Discoverys Europa-Expansion: Interesse an Channel 5 und Fußball-Rechten

07.04.2014

Der auf nicht-fiktionale Unterhaltungsprogramme spezialisierte US-Medienkonzern Discovery Communications will in den kommenden Jahren in Europa weiter wachsen. Nachdem man 2012 bereits die 12 skandinaviasche Sender umfassende SBS Nordic-Gruppe von ProSiebenSat.1 für 1,3 Milliarden Euro übernahm, und Anfang dieses Jahres die Beteiligung am pan-europäischen Sportsender Eurosport auf 51 Prozent erhöht wurde, steht nun Großbritannien im Fokus der Expansionsstrategie. Nach einem Bericht des "Independent" hat Discovery gute Chancen den Zuschlag für den Kauf des britischen Senders Channel 5 zu bekommen, den der Verleger Richard Desmond 2010 von der RTL-Gruppe erworben hatte.
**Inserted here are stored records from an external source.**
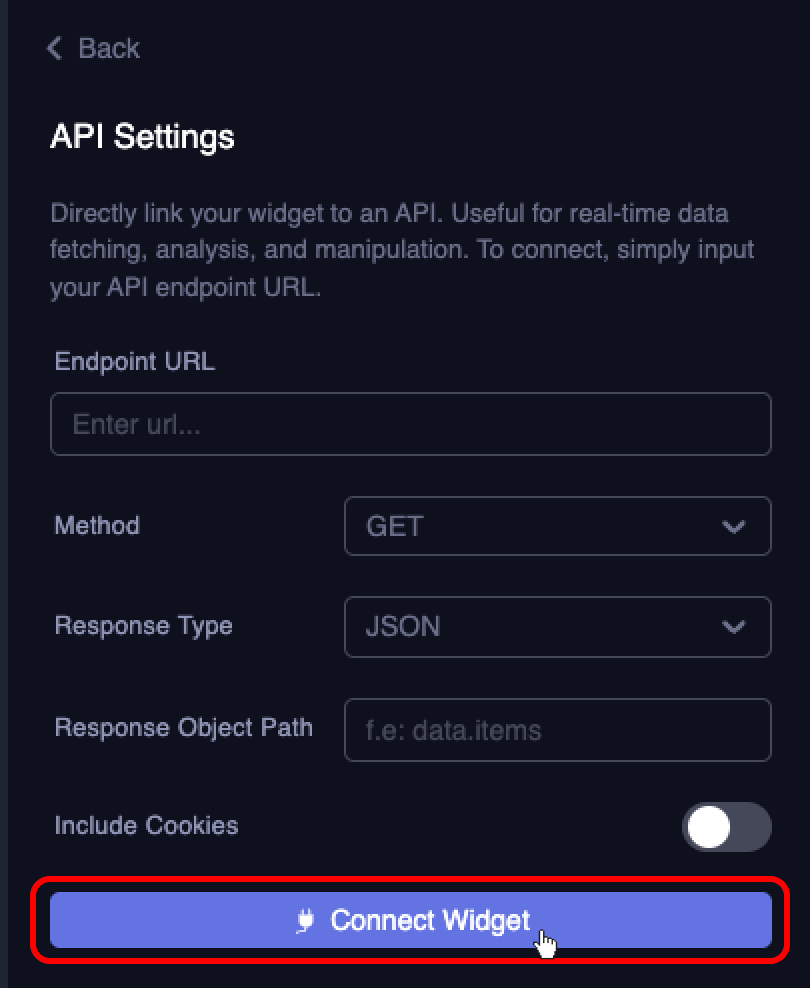The height and width of the screenshot is (988, 810).
Task: Click the white knob of the cookies toggle
Action: click(x=710, y=827)
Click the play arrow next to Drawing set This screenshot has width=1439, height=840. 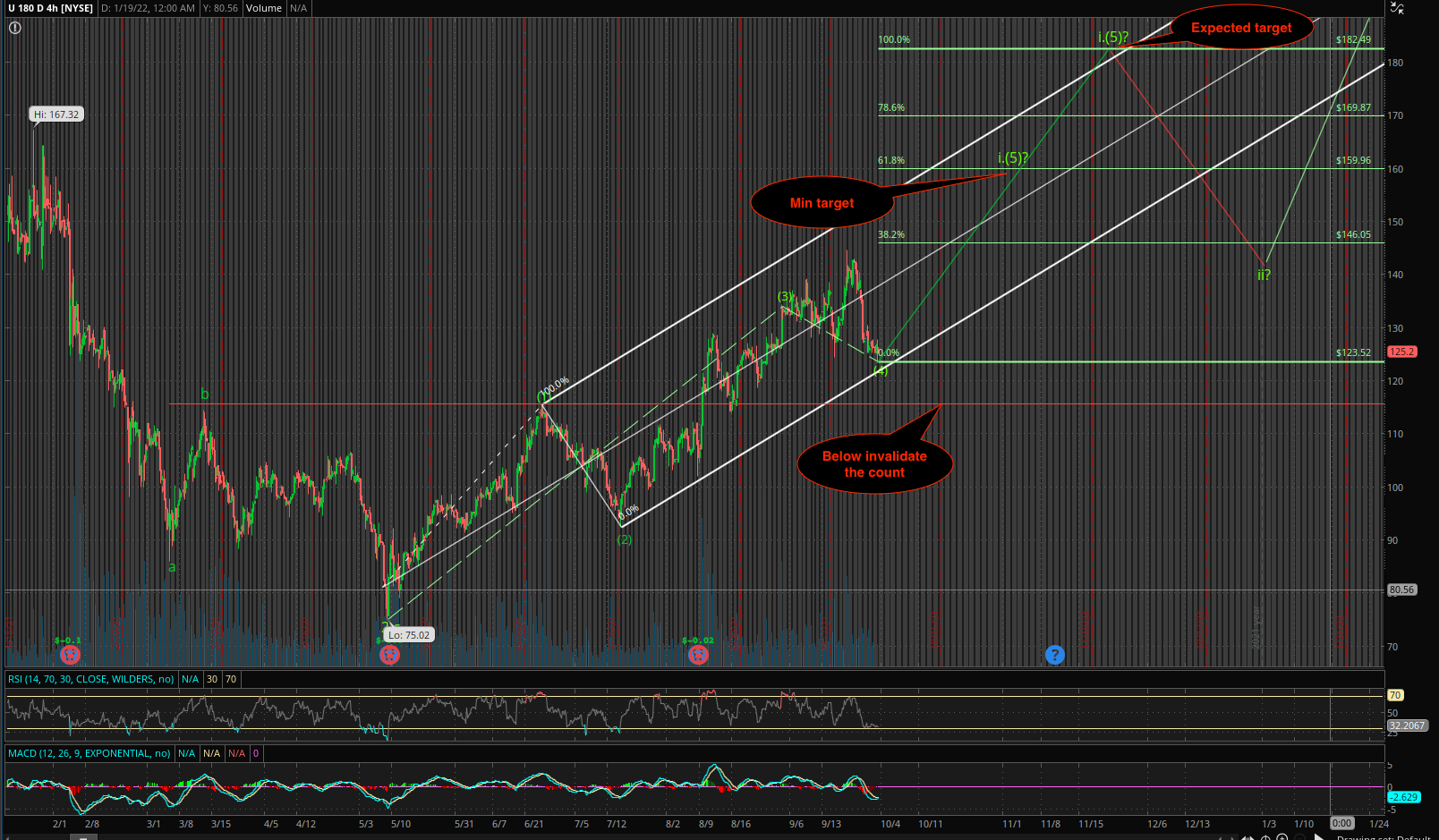(1319, 837)
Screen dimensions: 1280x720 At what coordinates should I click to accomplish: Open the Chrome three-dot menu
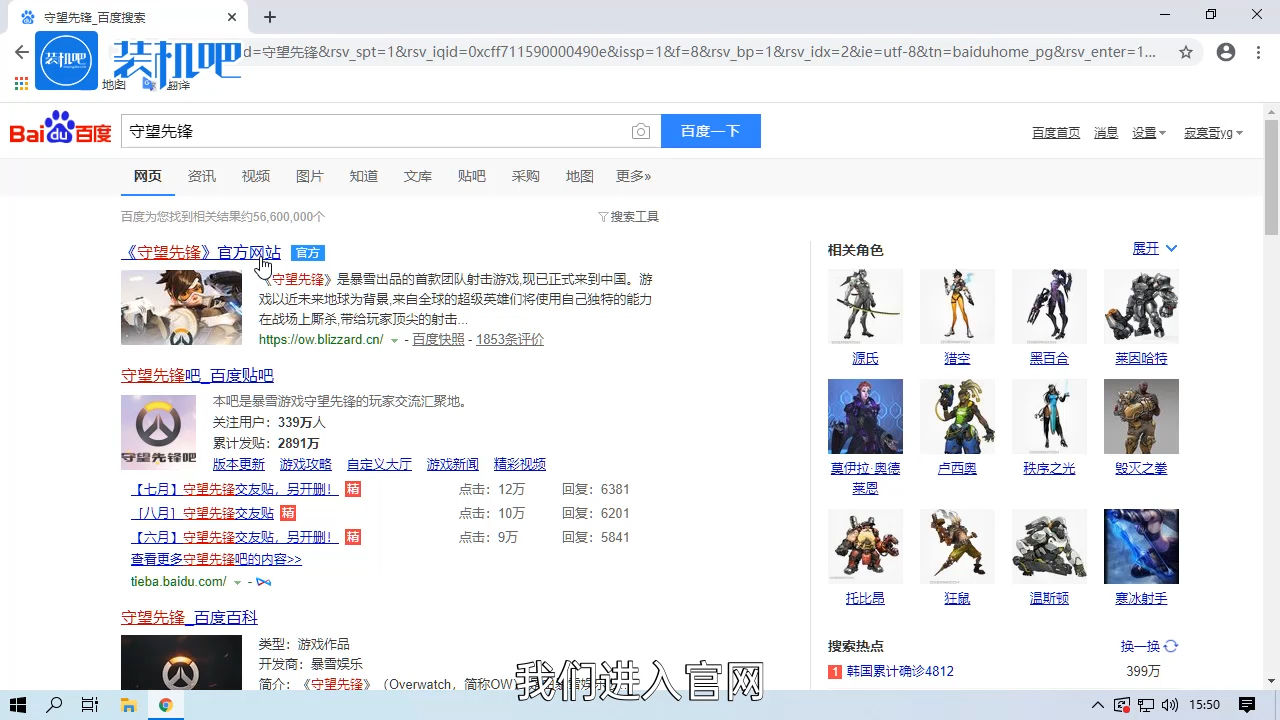point(1257,52)
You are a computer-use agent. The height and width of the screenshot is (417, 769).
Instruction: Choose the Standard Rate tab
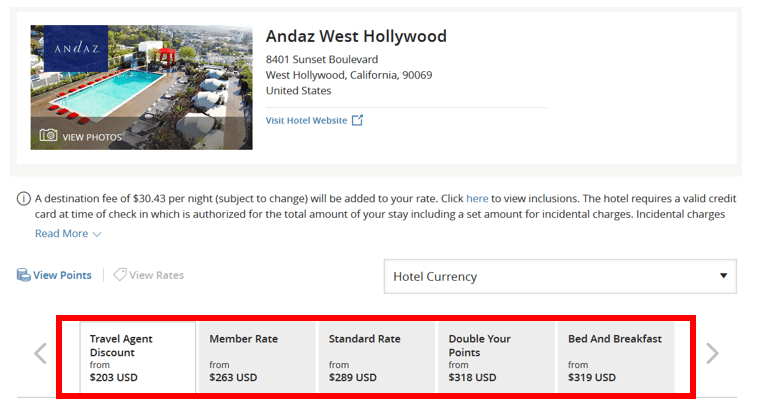click(377, 358)
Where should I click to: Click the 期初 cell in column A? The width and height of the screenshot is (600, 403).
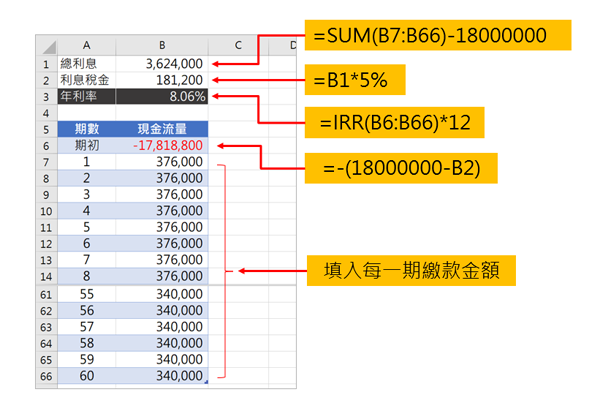coord(86,146)
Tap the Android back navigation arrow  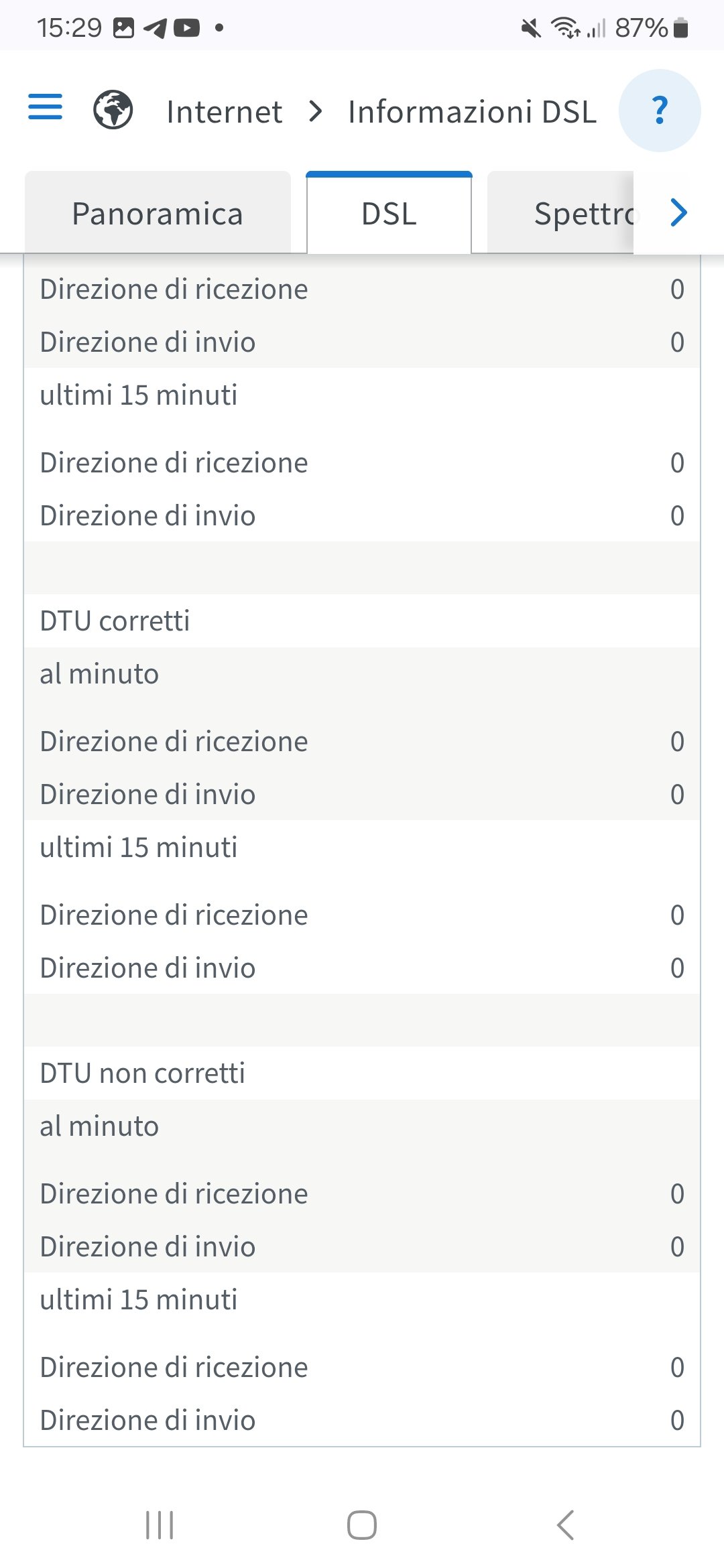(565, 1525)
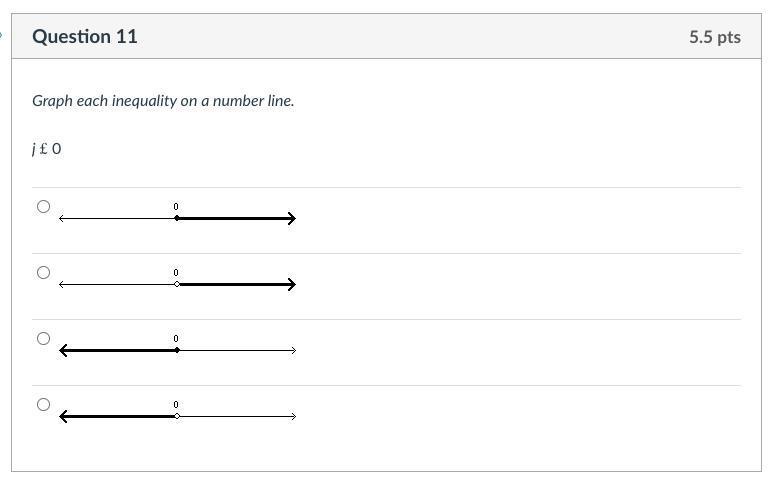The image size is (770, 483).
Task: Select the second option with open dot shading right
Action: point(43,273)
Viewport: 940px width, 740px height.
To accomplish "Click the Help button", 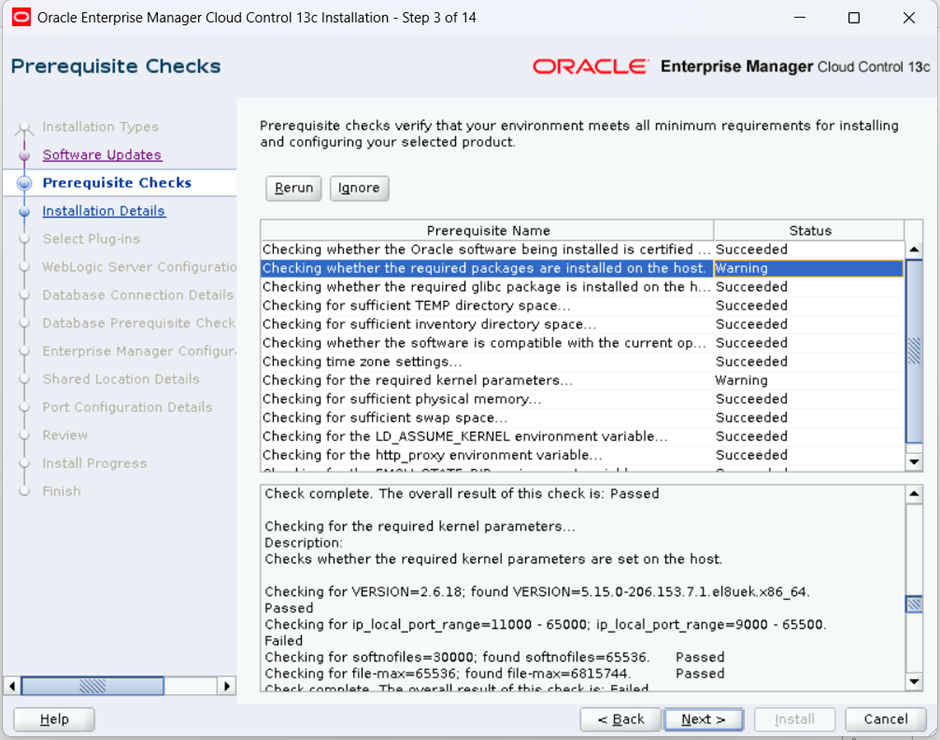I will [x=54, y=719].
Discoverys größter Anteilseigner John Malone ist sogar bereit, eine Partnerschaft mit seinem Erzfeind Rupert Murdoch einzugehen. Würde Discovery als Sieger aus dem Bieterwettstreit hervorgehen, könnte dies die britische TV-Landschaft nachhaltig verändern. Die Redaktion hat die Entwicklungen zusammengefasst:

Was plant Discovery mit Channel 5?
Während Discovery allein in den USA 14 Kanäle (darunter u.a. auch Oprah Winfreys OWN) und selbst in Deutschland mit DMAX und dem am 10. April startenden TLC zwei Sender betreibt, ist das Unternehmen bisher nicht auf dem britischen Free-TV-Markt präsent. So werden die Reality-TV-Formate von Discovery bisher nur von Satelliten-und Kabelanbietern wie Sky oder Virgin Media vertrieben. Damit kann der Konzern bisher nur rund die Hälfte der britischen Zuschauer erreichen. Dennoch ist Großbritannien der wichtigste Auslandsmarkt für Discovery, dessen britische Belegschaft sich in den letzen zwei Jahren auf 1200 Mitarbeiter verdoppelt hat.
Um seine Chancen im Bieterwettstreit zu erhöhen und andere Interessenten wie Viacom und Scripps Network Interactive auszustechen, hat der Konzern sein Angebot gemeinsam mit BskyB abgegeben, das zu rund 40 Prozent von 21st Century Fox kontolliert wird. Eigentlich gelten Discovery-Besitzer John Malone und Fox-Chef Rupert Murdoch als Intimfeinde, doch die Freundschaft von Discovery-CEO David Zaslav mit Murdochs Söhnen James und Lachlan hat die Kooperation möglich gemacht. Der Noch-Besitzer von Channel 5, Richard Desmond, hat die Summe von 700 Millionen Pfund als Verkaufspreis ausgerufen.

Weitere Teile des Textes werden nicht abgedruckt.